We've started experimenting with taking Mikan off the ventilator for 15 minutes at a time. He has been tolerating it wonderfully! If feels weird and wonderful at the same time to be able to carry my child more than three paces without having to worry about getting tangled in white and blue tubing. We do have to carry his oximeter around with us, but I will gladly do that. We haven't used any 02 off the vent either, he has been doing it all on his own!

On the downside, Mikan woke up this morning with an extremely irritated g-tube stoma.
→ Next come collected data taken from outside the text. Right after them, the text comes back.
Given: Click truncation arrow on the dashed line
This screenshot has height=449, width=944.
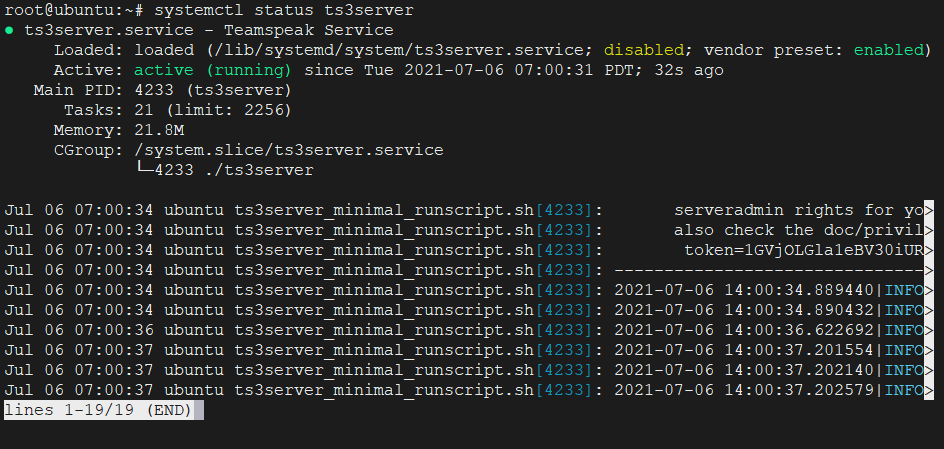Looking at the screenshot, I should click(929, 270).
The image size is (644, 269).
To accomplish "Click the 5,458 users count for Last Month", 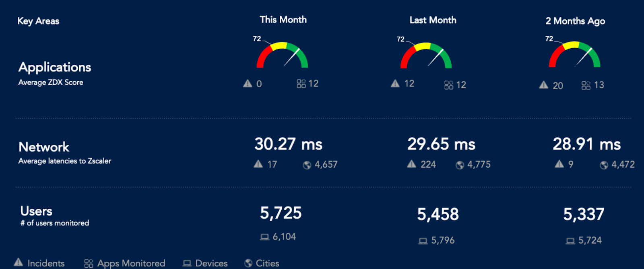I will pos(438,214).

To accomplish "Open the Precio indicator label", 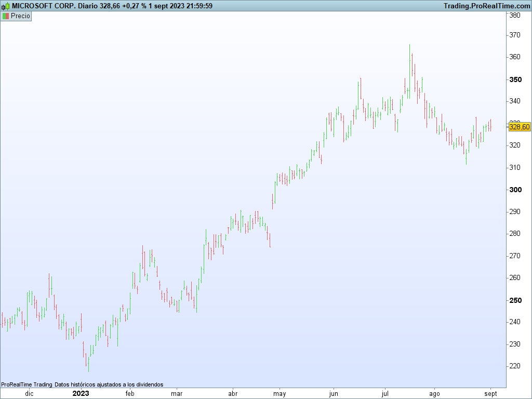I will coord(20,16).
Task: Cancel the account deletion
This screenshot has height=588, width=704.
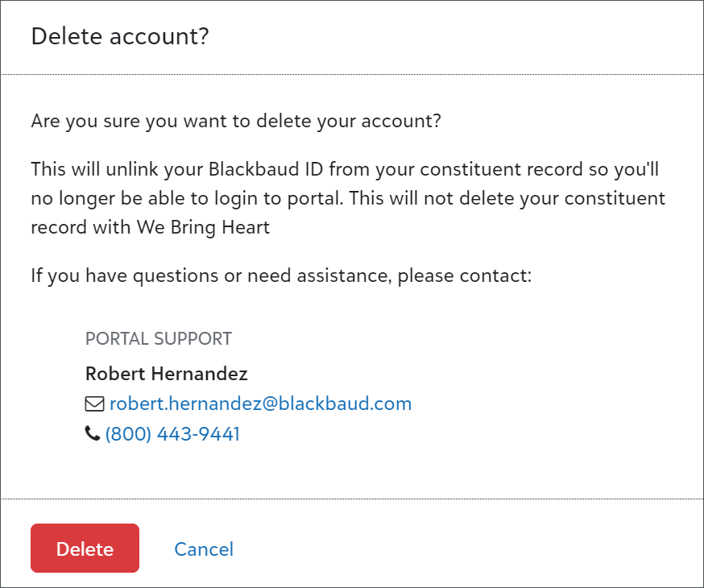Action: coord(204,549)
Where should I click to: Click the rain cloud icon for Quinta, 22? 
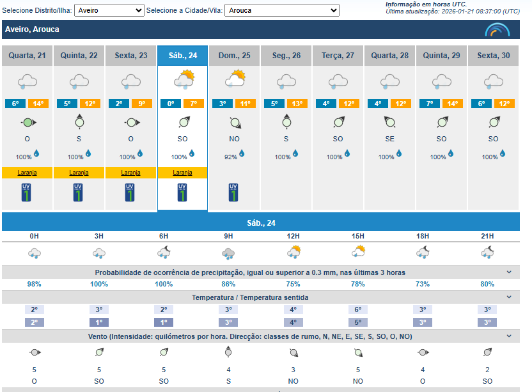point(79,81)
It was raw and bleeding and it has been causing him a lot of pain all day (hence the crabiness in his "off the vent video") After calling several doctors today, he was referred to a stoma specialist; however, no one will be in their office till friday, so we have to wait it out. Right now Mikan is surviving on Tylenol, and we are just trying to watch it and hope it improves. It's a mess. Does anyone have any ideas of things to try as an intermediate step?
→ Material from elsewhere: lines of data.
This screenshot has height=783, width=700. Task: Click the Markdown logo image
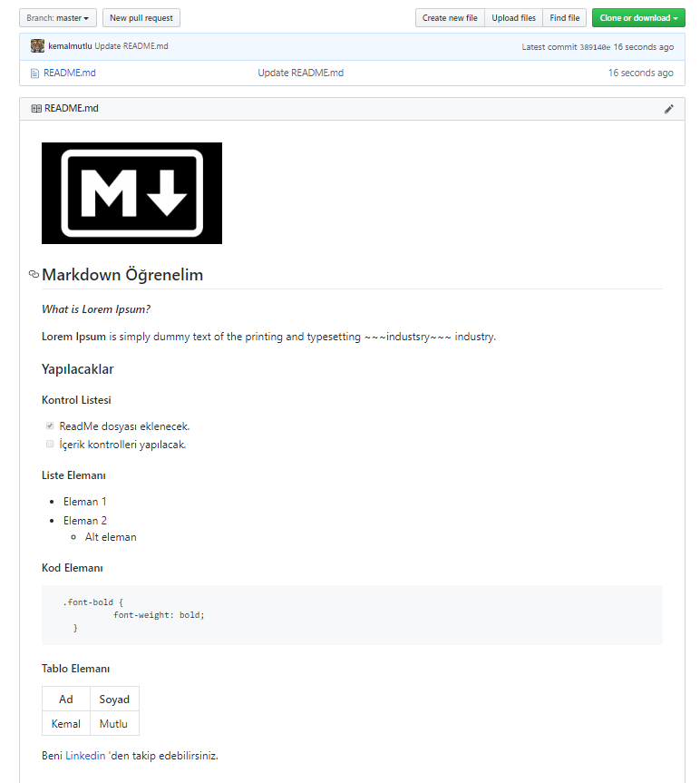tap(131, 193)
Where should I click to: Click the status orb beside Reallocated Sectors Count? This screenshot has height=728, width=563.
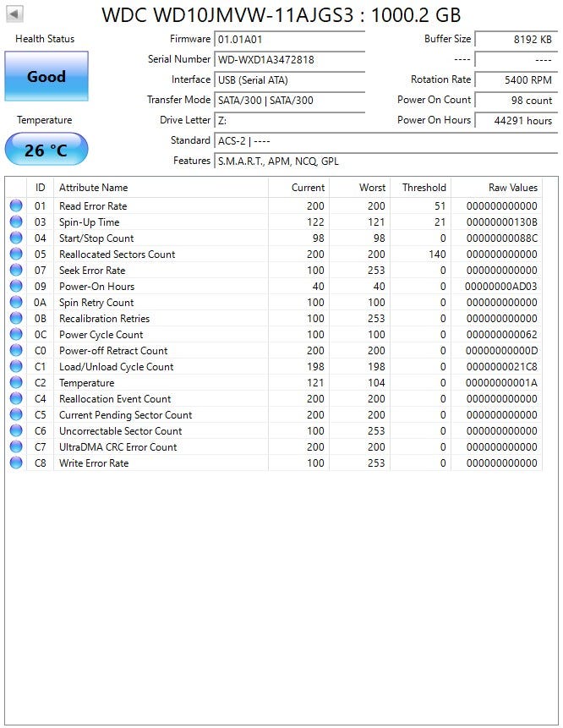(x=15, y=255)
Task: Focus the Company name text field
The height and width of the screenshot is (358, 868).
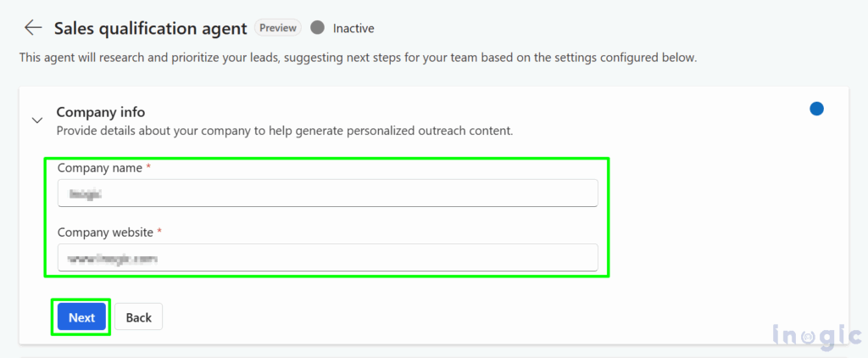Action: click(327, 193)
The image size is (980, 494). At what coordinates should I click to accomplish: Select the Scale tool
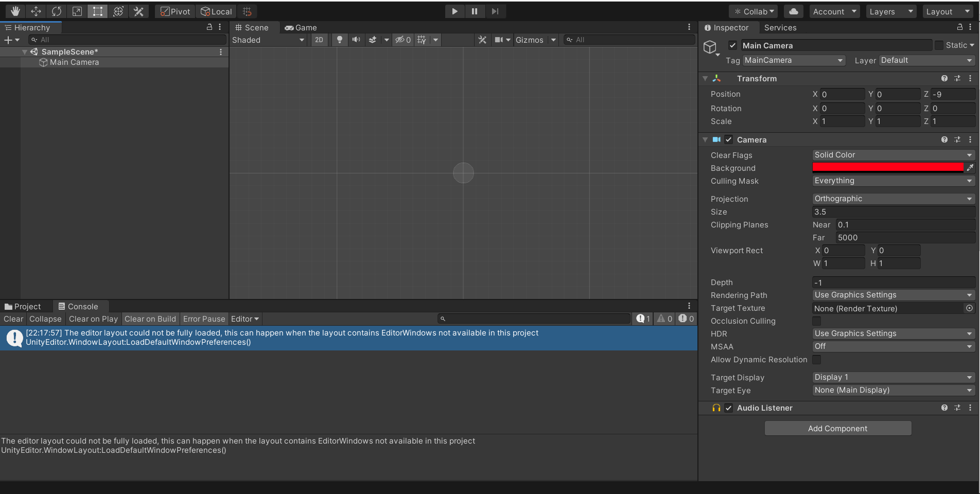pos(77,11)
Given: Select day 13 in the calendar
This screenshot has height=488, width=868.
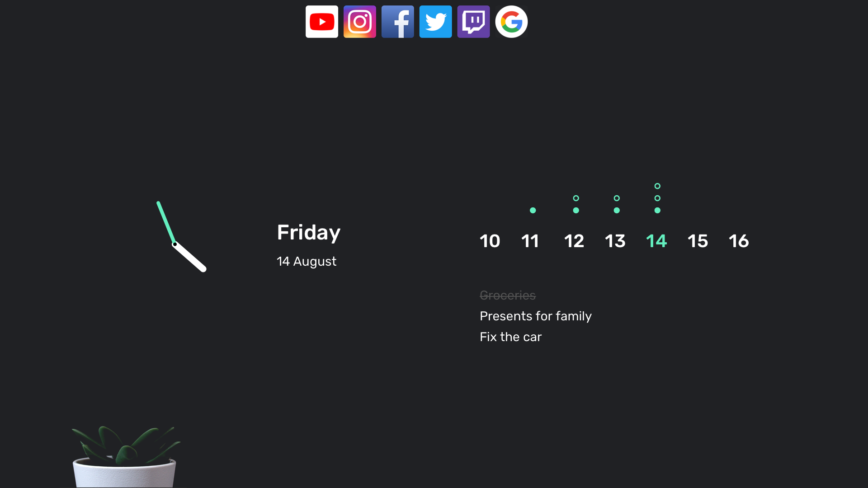Looking at the screenshot, I should (x=615, y=241).
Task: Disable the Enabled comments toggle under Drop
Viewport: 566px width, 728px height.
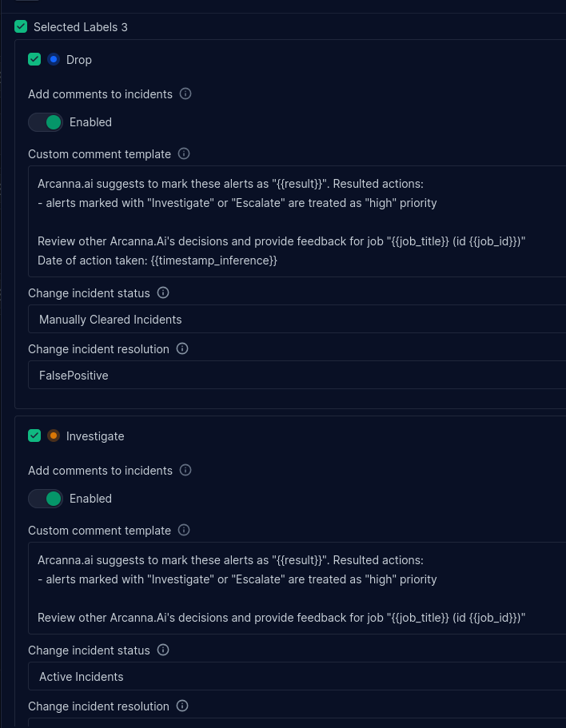Action: pos(46,122)
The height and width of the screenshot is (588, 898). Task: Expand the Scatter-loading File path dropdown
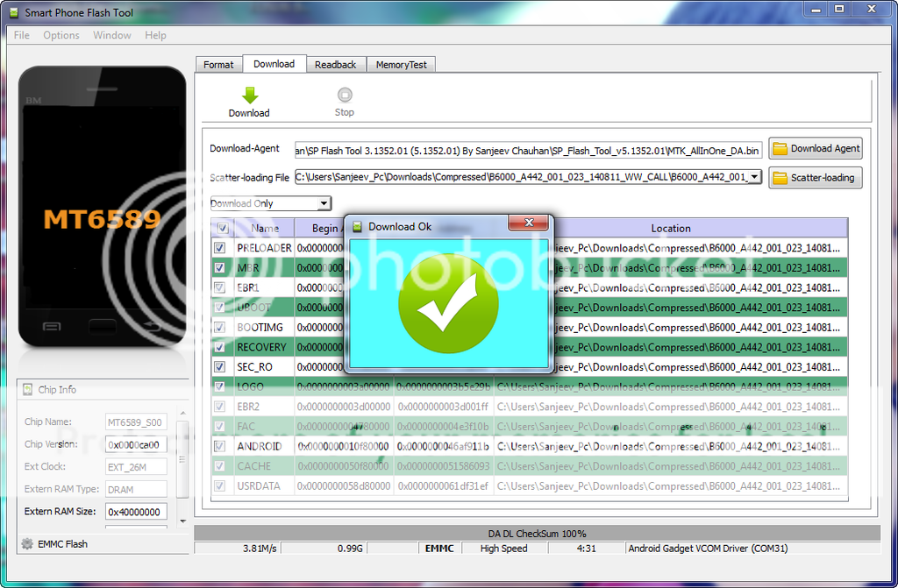coord(753,177)
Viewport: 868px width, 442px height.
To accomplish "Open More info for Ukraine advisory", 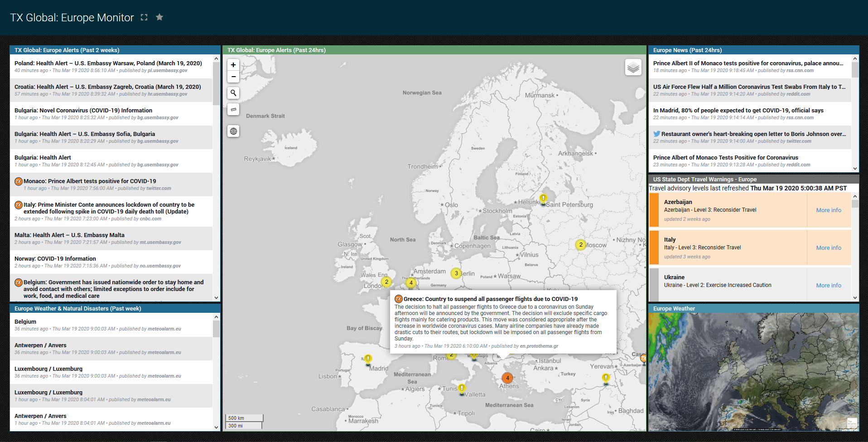I will 828,286.
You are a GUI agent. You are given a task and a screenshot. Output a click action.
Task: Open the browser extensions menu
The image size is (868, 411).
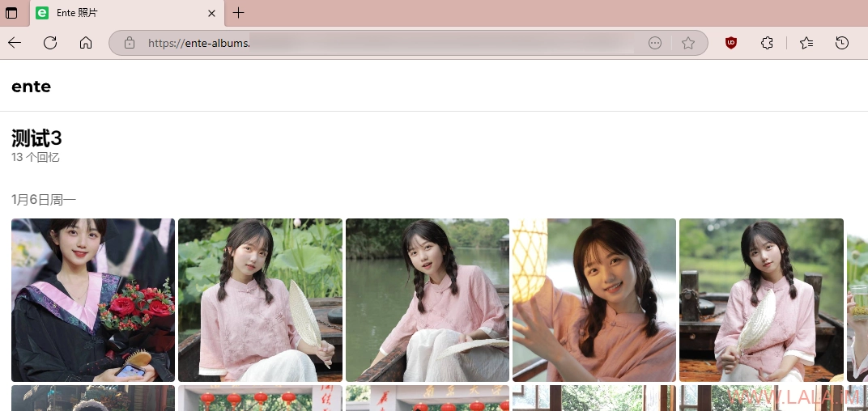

Feedings have been going a little better. We are avoiding the bottle completely and just going back to the spoon. He takes several bites, just at his own pace. We tried telling him that if he took all his food by mouth, we wouldn't have to mess with the g-tube, and then he wouldn't be in pain as often. So far he hasn't really listened. But we've learned by now that it's Mikan's pace, not ours.

Wednesday, December 24, 2008

Christmas Eve Pics

Mikan's pediatrician called yesterday to let us know that she wanted us to try him off of all of his machines for 1/2 hour trials during the day. She said she wanted to completely skip the CPAP step because he's been doing so well. He's already on low CPAP pressures anyway if we were to make that switch from the ventilator. In order to do these trials, we need new equipment (an oxygen mask that would attach to his trach and a humidity filter as well. We've ordered these from Memorial and when they arrive we can begin the trials. I'm not sure how well he'll tolerate the switch. We have permission to try a couple times a day for 1/2 hour as long as he can keep up his sats. If he does well, we can extend it to one hour a day. We hope he does well so we can take him around to the different rooms of the house and get him some scenery changes!

Merry Christmas!

Merry Christmas! Thankful List

1.) Mikan Boy-Obviously
2.) Grace-Not a person, but like snow
3.) Patience-This could have been a long year, but it wasn't
4.) Visitors-Helping bring the world to Mikan, before he is able to go attack it
5.) Health Insurance-I could list the numbers, we'll just say our out of pocket maximum was roughly 0.34% of the NICU and PICU bill. (not including surgeries and home care)
6.) Help-Nice floor in the living room and wood in the shed.
7.) Competent Nursing, Doctors, and Therapists-hospital and home.
8.) Blog commenters-it's nice to feel connected.
9.) Good Jobs-supportive coworkers and administrators.
10.) Students?-depends on the day
11.) Silence Buttons on Alarm.
12.) Successful bagging Mikan at the NICU.
13.) Dr. P's small hands for the C-section.
14.) Dr. B's big picture thinking, and continued commitment to Mikan's health
15.) Primary Care Nursing-Thank you NICU
16.) Ronald McDonald House-let's dispel a common misconception: They don't push hamburgers or fries.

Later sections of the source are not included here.